begin Task data
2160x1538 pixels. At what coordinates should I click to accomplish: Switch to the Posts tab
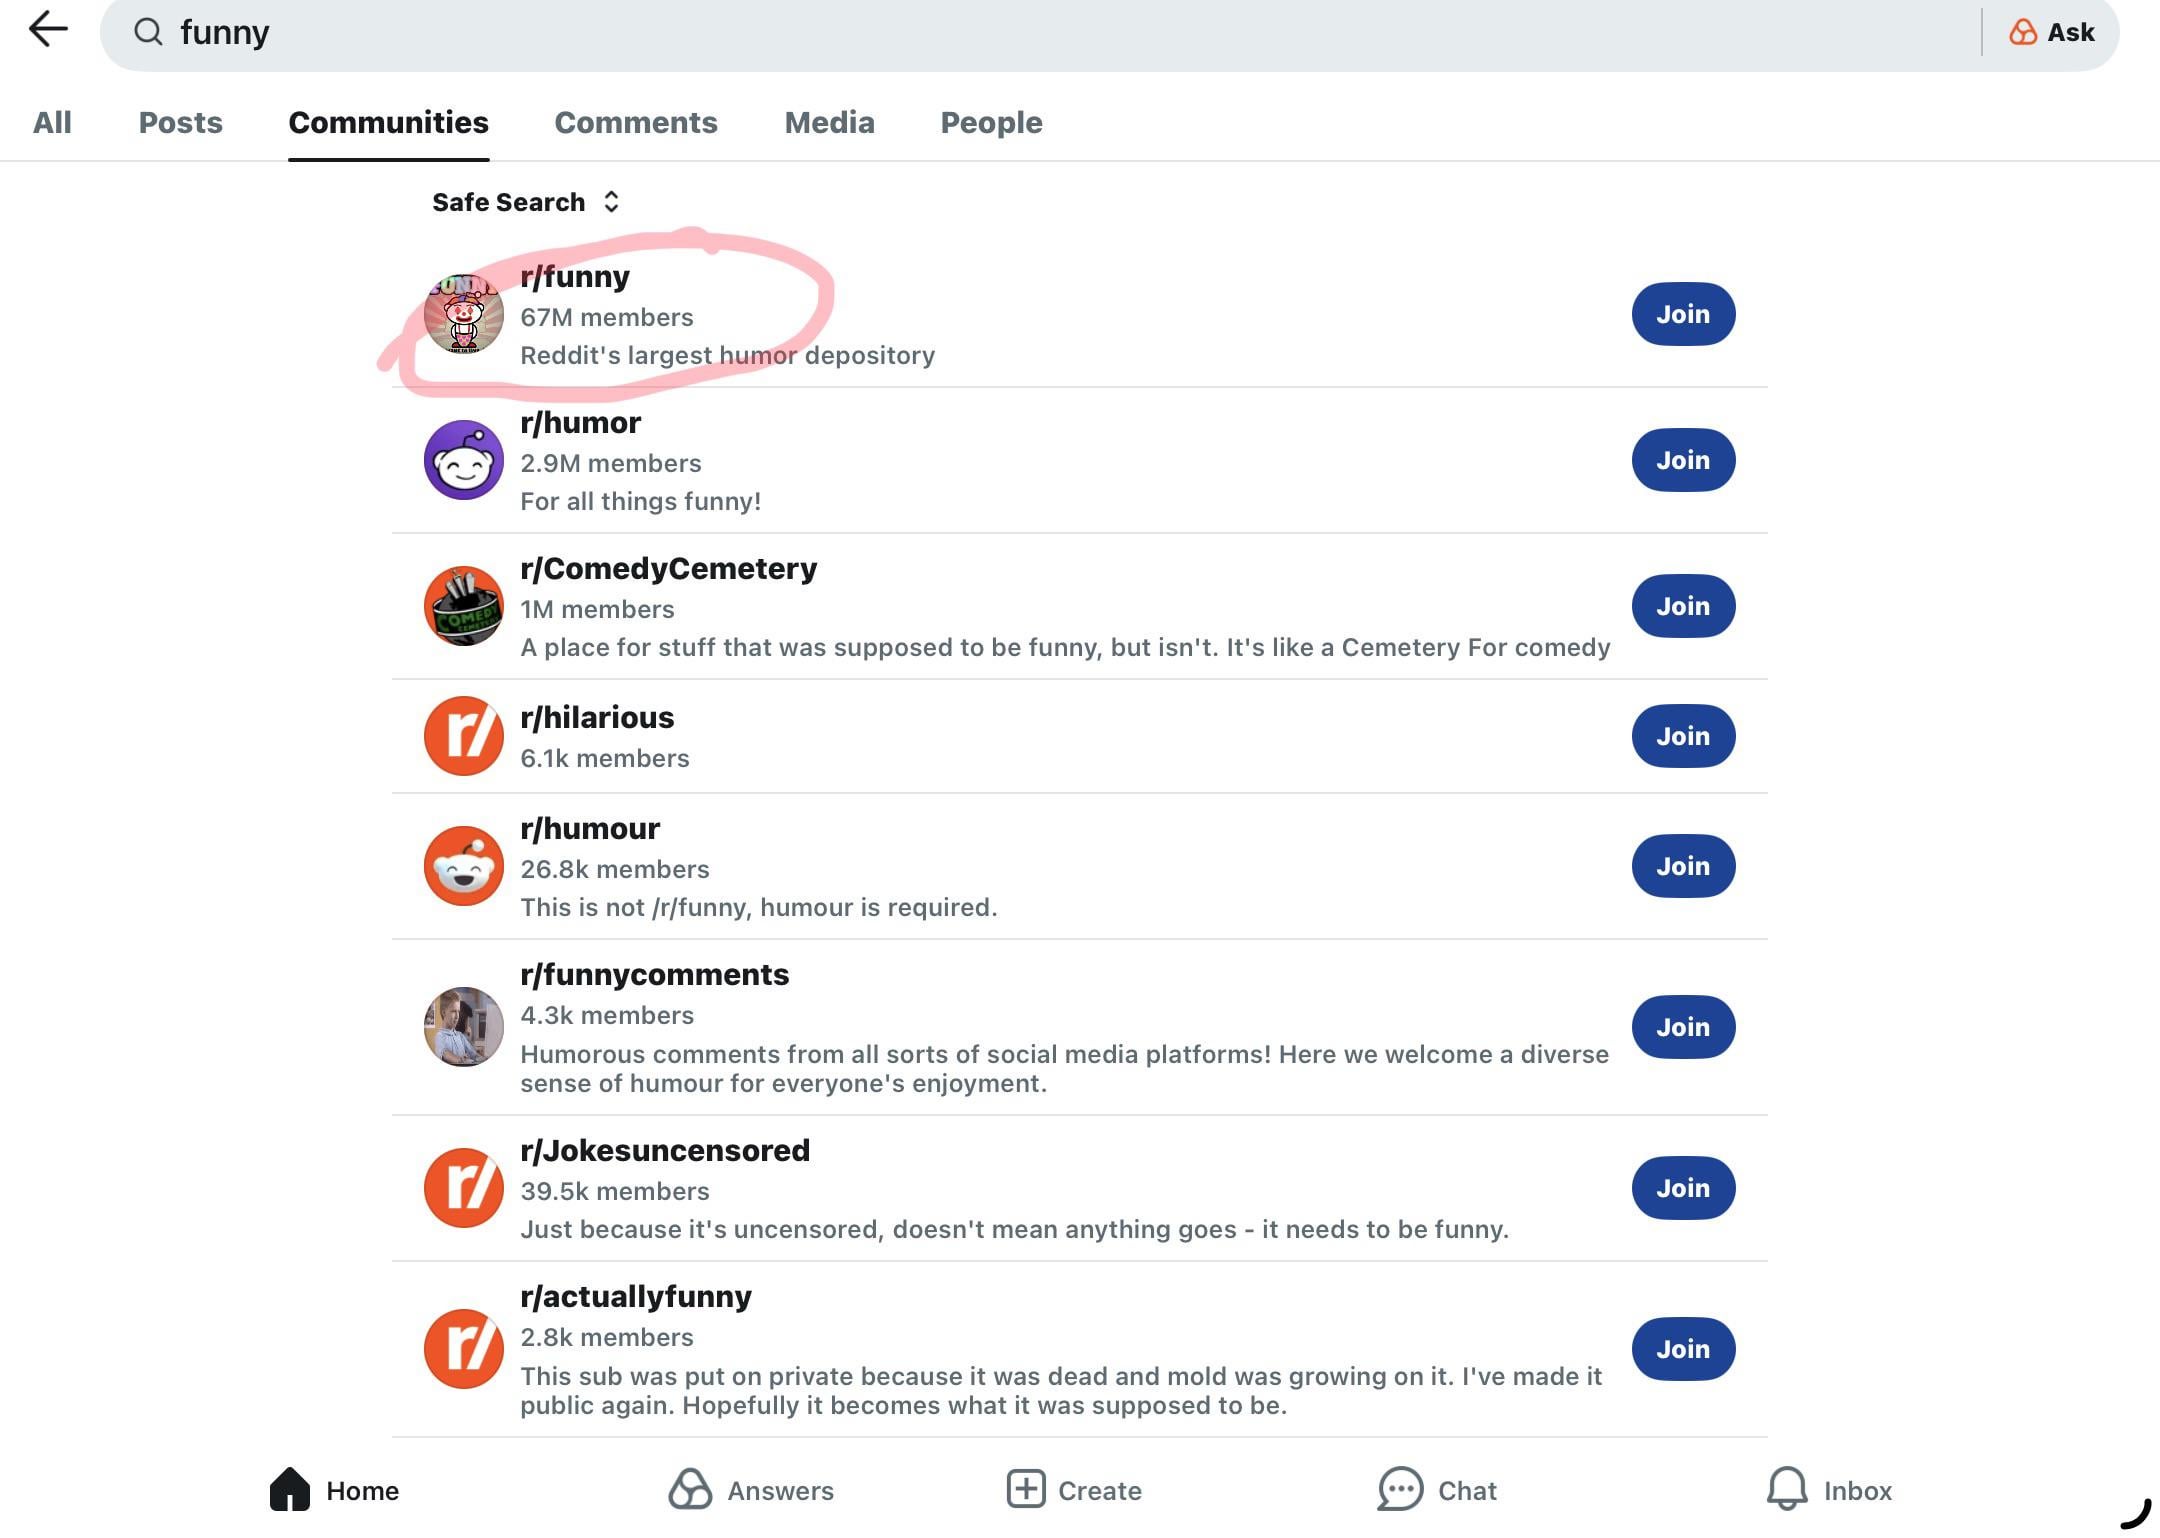click(x=180, y=122)
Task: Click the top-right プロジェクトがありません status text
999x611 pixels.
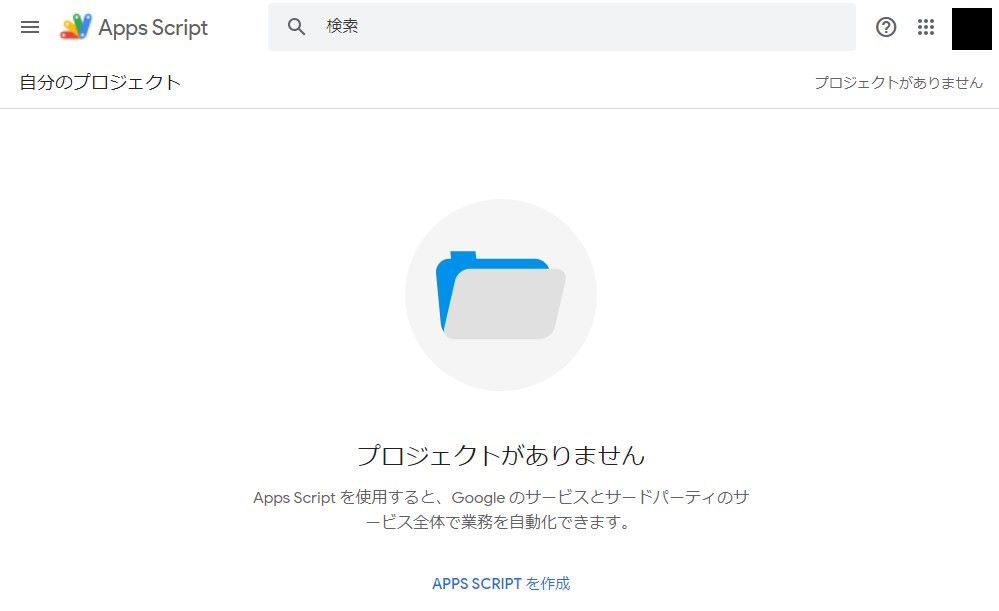Action: tap(898, 83)
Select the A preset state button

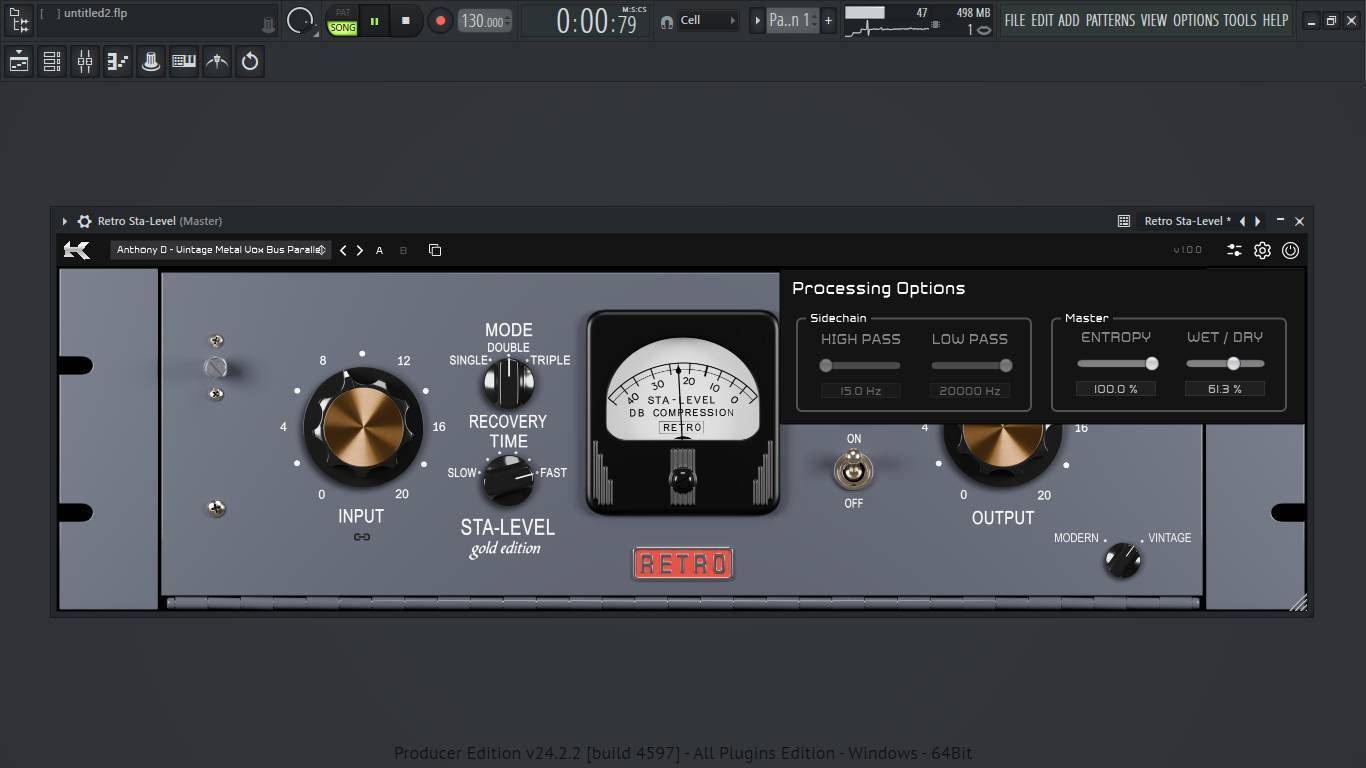point(379,251)
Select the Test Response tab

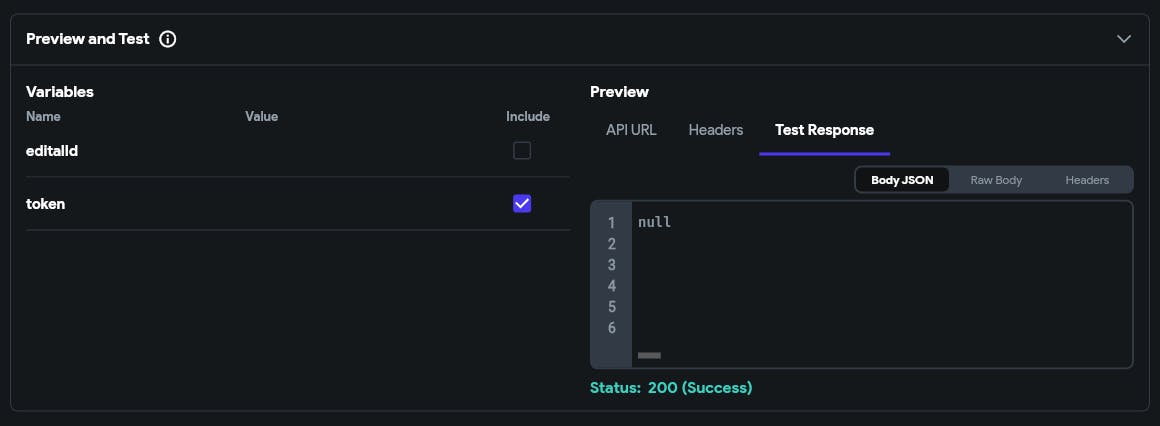824,130
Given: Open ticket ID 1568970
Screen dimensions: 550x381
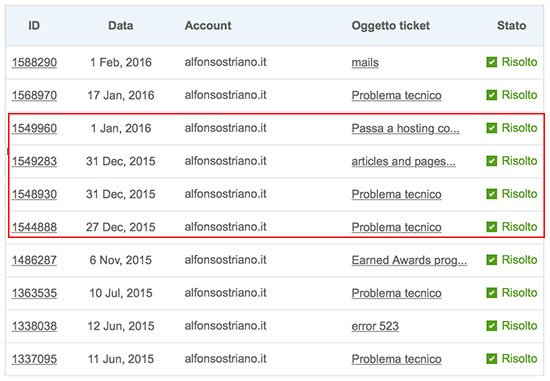Looking at the screenshot, I should tap(34, 95).
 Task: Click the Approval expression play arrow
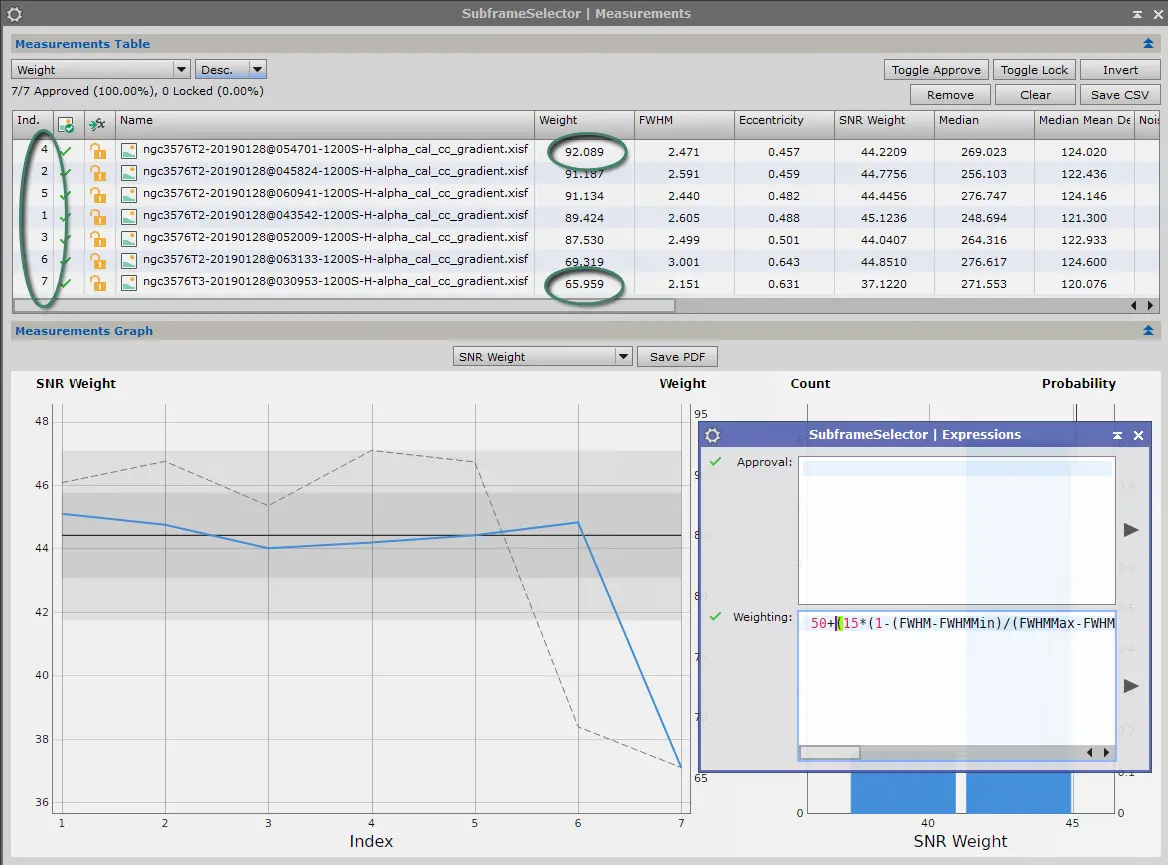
end Task data
## Your task
Rewrite the items from the line with "Task: Click the top-right" up to and including the line with "Looking at the", swapping "Select" for "Choose" and keeping everything else the same. Leave the pictures out.

## Exercise answer
Task: Click the top-right プロジェクトがありません status text
999x611 pixels.
Action: tap(898, 83)
Choose the A preset state button

point(379,251)
Choose the Test Response tab

824,130
Given: Open ticket ID 1568970
Screen dimensions: 550x381
Looking at the screenshot, I should tap(34, 95).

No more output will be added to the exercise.